Billie said it best, “If I'm going to sing like someone else, then I don't need to sing at all.” Easy for Billie to say.

For any female jazz vocalist that came after Billie Holiday finding a way to distinguish yourself from the pack was and is as important as hitting the right notes. And with a history full of Etta’s and Ella’s, Billie’s, Nina’s and Anita’s, it would be easy to follow the tantalizing crumbs of mimicry and venture into the dark woods of idolatry and never finding your way back to your sound.

It’s an issue that Cecile Mclorin Salvant struggled with in her early days. It was the voice of Sarah Vaughan that Cecile studied religiously as a budding vocalist, then Billie Holiday. Of Sarah Vaughn she admits to wanting to sound as much like her as she possible could.  

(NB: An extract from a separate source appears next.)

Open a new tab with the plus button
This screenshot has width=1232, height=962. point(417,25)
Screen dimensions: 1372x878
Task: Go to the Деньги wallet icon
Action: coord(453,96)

Now, having released 3 albums and picking up her first Grammy, Cecile has been able to find herself - singularly- among the swirl of the great jazz voices of the past. Cecile has indeed unearthed a tone, a warmth and an approach to music that is uniquely hers. Sometimes the songs she sings go back six or more decades, other times it comes directly from the pen of Cecile herself. Whatever the case close your eyes and in one note,  you’ll know exactly who cradles that microphone. Without a doubt Cecile is one that knows that the past is there to not only look back at in wonder,  but it is there to inform the future.  So as you listen to Cecile Mclorin Salvant --and your ears are tickled by the past, know that you are also hearing a unique present and a brilliant future.